PTEN, NHERF1 and PHLPP form a tumor suppressor network that is disabled in glioblastoma

Abstract

The phosphatidylinositol-3-OH kinase (PI3K)-Akt pathway is activated in cancer by genetic or epigenetic events and efforts are under way to develop targeted therapies. phosphatase and tensin homolog deleted on chromosome 10 (PTEN) tumor suppressor is the major brake of the pathway and a common target for inactivation in glioblastoma, one of the most aggressive and therapy-resistant cancers. To achieve potent inhibition of the PI3K-Akt pathway in glioblastoma, we need to understand its mechanism of activation by investigating the interplay between its regulators. We show here that PTEN modulates the PI3K-Akt pathway in glioblastoma within a tumor suppressor network that includes Na(+)/H(+) exchanger regulatory factor 1 (NHERF1) and pleckstrin-homology domain leucine-rich repeat protein phosphatases 1 (PHLPP1).
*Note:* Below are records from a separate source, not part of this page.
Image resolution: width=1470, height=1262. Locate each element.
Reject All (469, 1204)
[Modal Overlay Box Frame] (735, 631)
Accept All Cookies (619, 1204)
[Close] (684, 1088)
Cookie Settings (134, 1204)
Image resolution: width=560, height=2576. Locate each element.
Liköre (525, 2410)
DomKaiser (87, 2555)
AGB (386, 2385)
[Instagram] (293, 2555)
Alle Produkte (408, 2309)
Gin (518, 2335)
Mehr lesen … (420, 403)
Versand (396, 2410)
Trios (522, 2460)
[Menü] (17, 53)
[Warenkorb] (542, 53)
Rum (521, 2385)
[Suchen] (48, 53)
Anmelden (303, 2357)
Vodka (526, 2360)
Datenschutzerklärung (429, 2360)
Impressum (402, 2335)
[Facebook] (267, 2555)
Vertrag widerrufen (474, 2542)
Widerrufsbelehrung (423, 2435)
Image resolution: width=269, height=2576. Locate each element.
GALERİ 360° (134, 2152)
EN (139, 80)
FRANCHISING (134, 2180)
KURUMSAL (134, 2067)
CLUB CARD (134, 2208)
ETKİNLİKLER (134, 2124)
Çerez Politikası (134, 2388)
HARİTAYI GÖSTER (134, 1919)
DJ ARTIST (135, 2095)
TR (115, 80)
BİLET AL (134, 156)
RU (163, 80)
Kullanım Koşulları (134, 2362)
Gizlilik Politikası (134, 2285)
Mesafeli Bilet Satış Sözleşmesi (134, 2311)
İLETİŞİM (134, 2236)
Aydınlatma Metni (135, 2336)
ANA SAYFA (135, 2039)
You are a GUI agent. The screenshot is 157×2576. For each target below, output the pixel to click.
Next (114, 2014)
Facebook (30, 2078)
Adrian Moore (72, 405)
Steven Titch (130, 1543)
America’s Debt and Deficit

The NHERF1 adaptor, previously characterized by our group as a PTEN ligand and regulator, shows also PTEN-independent Akt-modulating effects that led us to identify the PHLPP1/PHLPP2 Akt phosphatases as NHERF1 ligands. NHERF1 interacts via its PDZ domains with PHLPP1/PHLPP2 and scaffolds heterotrimeric complexes with PTEN. Functionally, PHLPP1 requires NHERF1 for membrane localization and growth-suppressive effects. PHLPP1 loss boosts Akt phosphorylation only in PTEN-negative cells and cooperates with PTEN loss for tumor growth. In a panel of low-grade and high-grade glioma patient samples, we show for the first time a significant disruption of all three members of the PTEN-NHERF1-PHLPP1 tumor suppressor network in high-grade tumors, correlating with Akt activation and patient's abysmal survival. We thus propose a PTEN-NHERF1-PHLPP PI3K-Akt pathway inhibitory network that relies on molecular interactions and can undergo parallel synergistic hits in glioblastoma.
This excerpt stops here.